This week, Chinese steel prices reported a steep hike on the backdrop of a production cut announcement made by the government to curb air pollution and excess steel output. Along with this Iron ore prices witnessed an uptrend. However coking coal prices remain range bound as buyers have adopted wait and watch mode
Product-wise market sentiments are mentioned below-
1. China spot iron ore prices up during the week- Chinese spot iron ore prices opened at $156.35/t, increased to $161.45/t, CNF China towards the weekend. However, the sentiment for Tangshan iron ore demand remained depressed due to tightening environmental controls. The mills procurement preference had turned towards higher grade materials over given the constraints on capacity utilization and strong steel margins.
China’s iron ore market was bracing for pollution curbs on steelmakers in Tangshan. This has become the new normal after local authorities announced plans to impose production controls on twenty-three steelmakers from Mar 20th to Dec 31st in a bid to lower emissions by 30%-50%.
As per data compiled by SteelHome consultancy, iron ore inventory at major Chinese ports was recorded at 133.65 mn t as against at 133.85 mn t assessed a week ago.
- Spot pellet premium up w-o-w- Spot pellet premium for Fe 65% grade pellets was assessed at $60.95/t, up by $7.35/t. Seaborne iron ore pellet premiums picked up on continued demand. Steelmakers are likely to increase their utilization of pellets given their attractive value-in-use in comparison to sinter feed. As per data compiled by SteelHome consultancy, pellet inventory at major Chinese ports was recorded at 5.2 mn t as against at 5.8 mn t assessed a week ago.
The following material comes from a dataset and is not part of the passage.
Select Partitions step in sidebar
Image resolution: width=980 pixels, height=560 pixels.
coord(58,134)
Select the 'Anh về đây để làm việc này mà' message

- Spot lump premium up w-o-w- Spot Lump premium was witnessed at $0.5425/dmtu as against $0.5105/dmtu assessed last week. Lump premiums were supported amid sustained supply tightness in the near-term. Meanwhile, there are expectations of improved supply conditions for Australian lumps in the second quarter.
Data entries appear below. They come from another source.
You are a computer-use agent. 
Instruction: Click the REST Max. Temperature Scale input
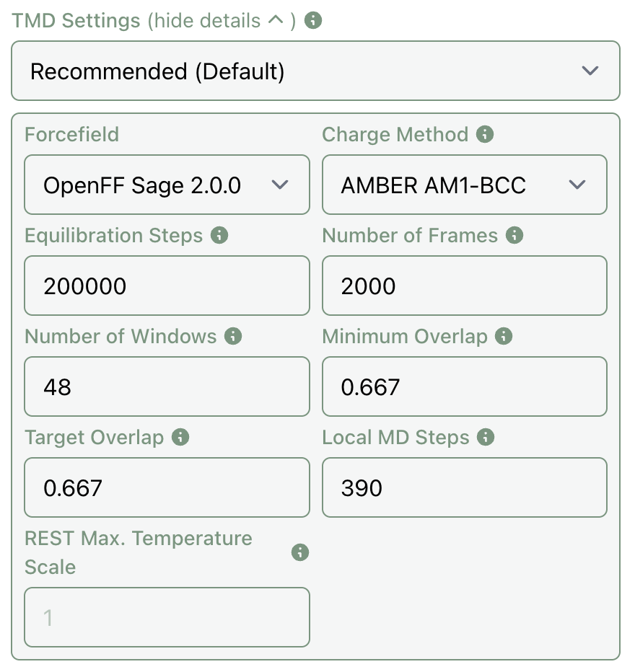(x=167, y=617)
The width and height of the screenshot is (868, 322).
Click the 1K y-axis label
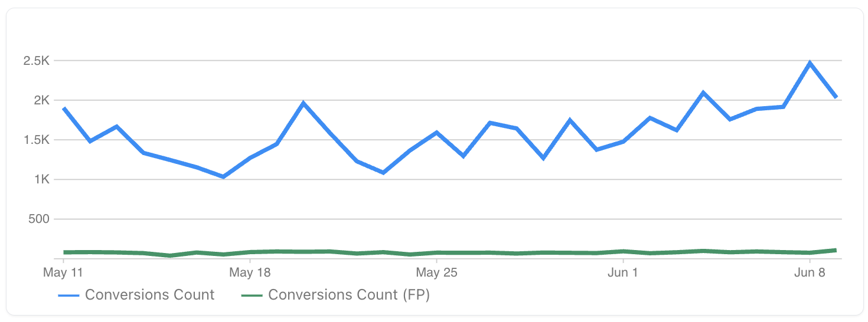click(41, 179)
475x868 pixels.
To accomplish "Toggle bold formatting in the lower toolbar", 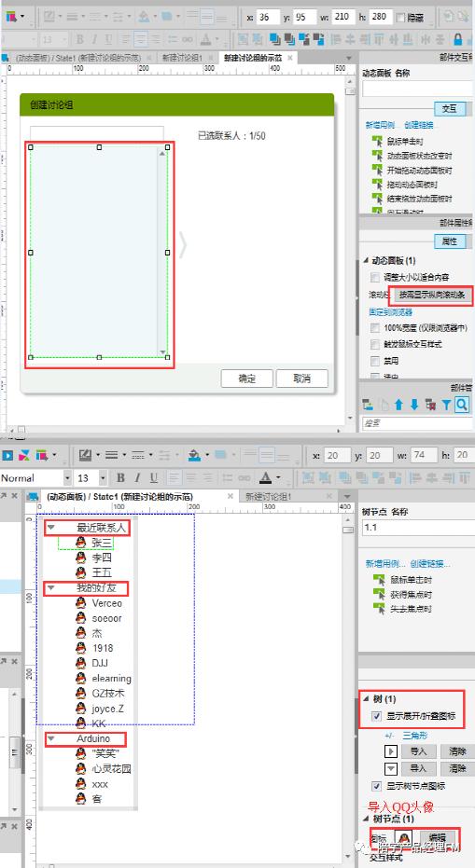I will tap(120, 477).
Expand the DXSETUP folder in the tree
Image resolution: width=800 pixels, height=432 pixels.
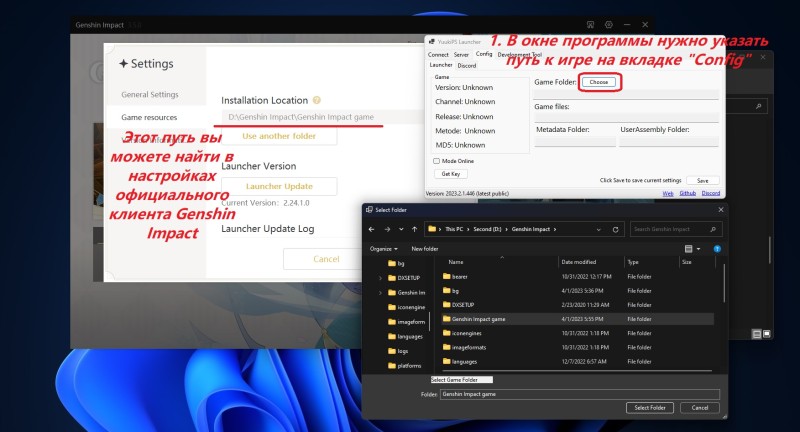pos(381,278)
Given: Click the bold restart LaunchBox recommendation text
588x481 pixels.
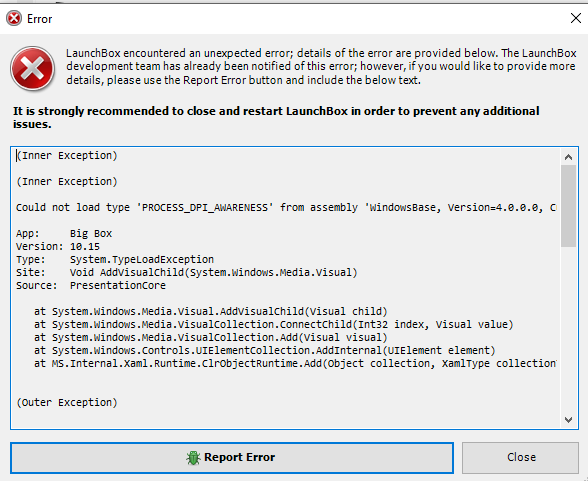Looking at the screenshot, I should tap(276, 117).
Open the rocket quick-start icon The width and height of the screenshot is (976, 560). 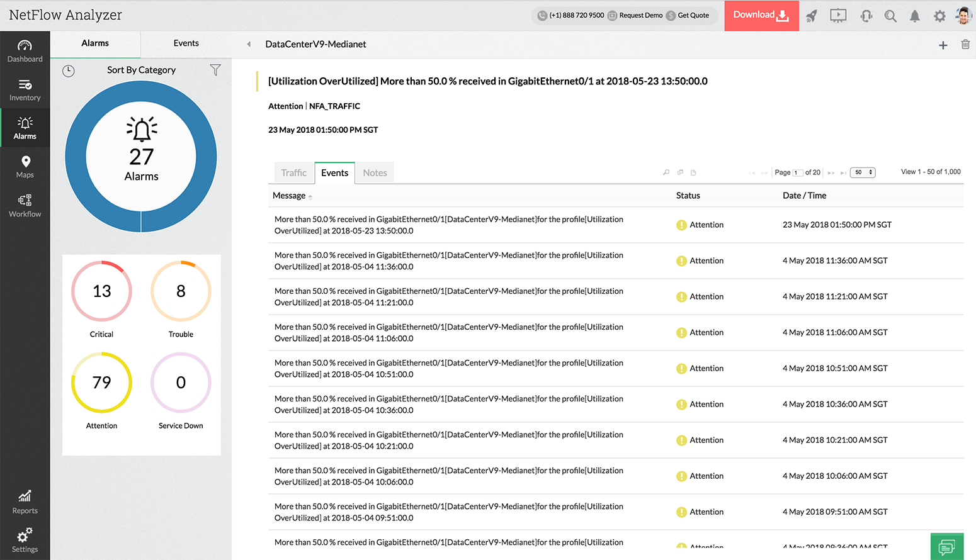click(812, 16)
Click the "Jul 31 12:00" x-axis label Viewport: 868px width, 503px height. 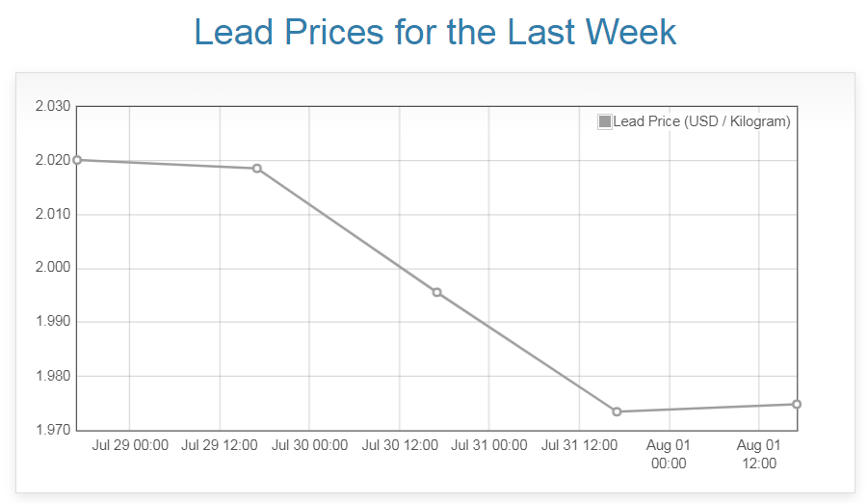[x=579, y=445]
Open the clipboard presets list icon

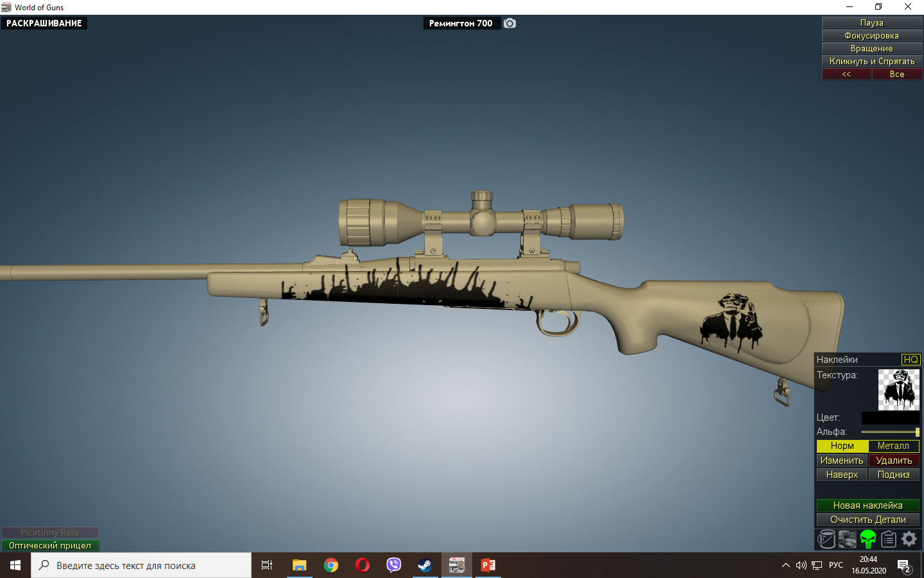coord(888,539)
2. Coking coal prices remain range-bound- Seaborne coking coal prices have been edging down on limited deals as buyers wait on the side-lines despite adequate availability, while semi soft and PCI prices are rising amid supply concerns due to the floods in Eastern Australia.
The latest offers for the Premium HCC grade are assessed at around $111.50/t FoB Australia, as against $112.50/t FoB basis.
3. Chinese domestic billet prices surged further- This week; Chinese domestic billet prices settled with a rise of RMB 230 ($35) owing to production cuts. Billet transactions were moderate and the prices of finished steel consolidated within a narrow range. The prices of commonly traded Q235 billet 150mm diameter were reported at RMB 4,710/t ($720/t) in Tangshan, including 13% VAT
4. Nation’s HRC export offers continue to gain momentum on higher domestic prices-
The export offers for HRC (SS400) have moved up by $20-25/t w-o-w to $765-770/t FoB China against the previous week’s range of $740-750/t FoB basis. Major steel mills are offering $780-790/t FoB basis. In the domestic market, the prices were hovering in the range of RMB 5,100-5,150/t (Eastern China) registering a hike by around RMB 100-110/t w-o-w in contrast with RMB 4,990-5,050/t (Eastern China) a week ago.
Reasons driving HRC prices in China-
- Chinese Government ordered production restrictions in Tangshan province to control air pollution and to prevent excess steel output.
- Chinese Government would soon be implementing a reduction in the export rebate from 13% to 8-9% to curb steel output, decrease exports and utilize the material domestically
- Surging marine-freight rates resulted in a steep hike in export offers
- Rally in futures with revival in domestic demand supported the price rise.
5. Domestic rebar offer rises w-o-w with rise in input cost- Rebar producing mills have raised their offers by RMB 80-100/t w-o-w to RMB 4,660-4,680/ t (Northern China) in comparison with RMB 4,560-4,600/t (Northern China) a week ago. Higher rebar futures with rising input material costs i.e billet further led to a surge in demand.